I understand why OpenAI is trying to reduce its costs, but it simply isn't true ...

zer00eyz · 2026-03-30T04:42:21 1774845741

> but it simply isn't true that AI crawlers aren't creating very significant load.

And how much of this is users who are tired of walled gardens and enshitfication. We murdered RSS, API's and the "open web" in the name of profit, and lock in.

There is a path where "AI" turns into an ouroboros, tech eating itself, before being scaled down to run on end user devices.

stingraycharles · 2026-03-30T02:41:36 1774838496

These are ChatGPT and Claude Desktop crawlers we’re talking about? Or what is it exactly? Are these really creating significant load while not honoring robots.txt?

Genuinely interested.

63stack · 2026-03-30T09:06:56 1774861616

Is this the first time you are reading HN? Every day there are posts from people describing how AI crawlers are hammering their sites, with no end. Filtering user agents doesn't work because they spoof it, filtering IPs doesn't work because they use residential IPs. Robots.txt is a summer child's dream.

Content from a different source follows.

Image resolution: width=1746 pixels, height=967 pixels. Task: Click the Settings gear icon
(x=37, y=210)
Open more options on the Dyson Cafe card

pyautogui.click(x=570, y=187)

miki123211 · 2026-03-30T08:48:40 1774860520

They seem to mostly be third-party upstarts with too much money to burn, willing to do what it takes to get data, probably in hopes of later selling it to big labs. Maaaybe Chinese AI labs too, I wouldn't put it past them.

OpenAI et al seem to mostly be well-behaved.

cruffle_duffle · 2026-03-30T02:54:55 1774839295

I bet dollars to doughnuts that 95% of the traffic is from Claude and ChatGPT desktop / mobile and not literal content scraping for training.

crote · 2026-03-30T04:10:46 1774843846

That wouldn't explain the 1000x increase in traffic for extremely obscure content, or seeing it download every single page on a classic web forum.

duttish · 2026-03-30T06:52:19 1774853539

And doing it over, and over, and over and over again. Because sure it didn't change in the last 8 years but maybe it's changed since yesterdays scrape?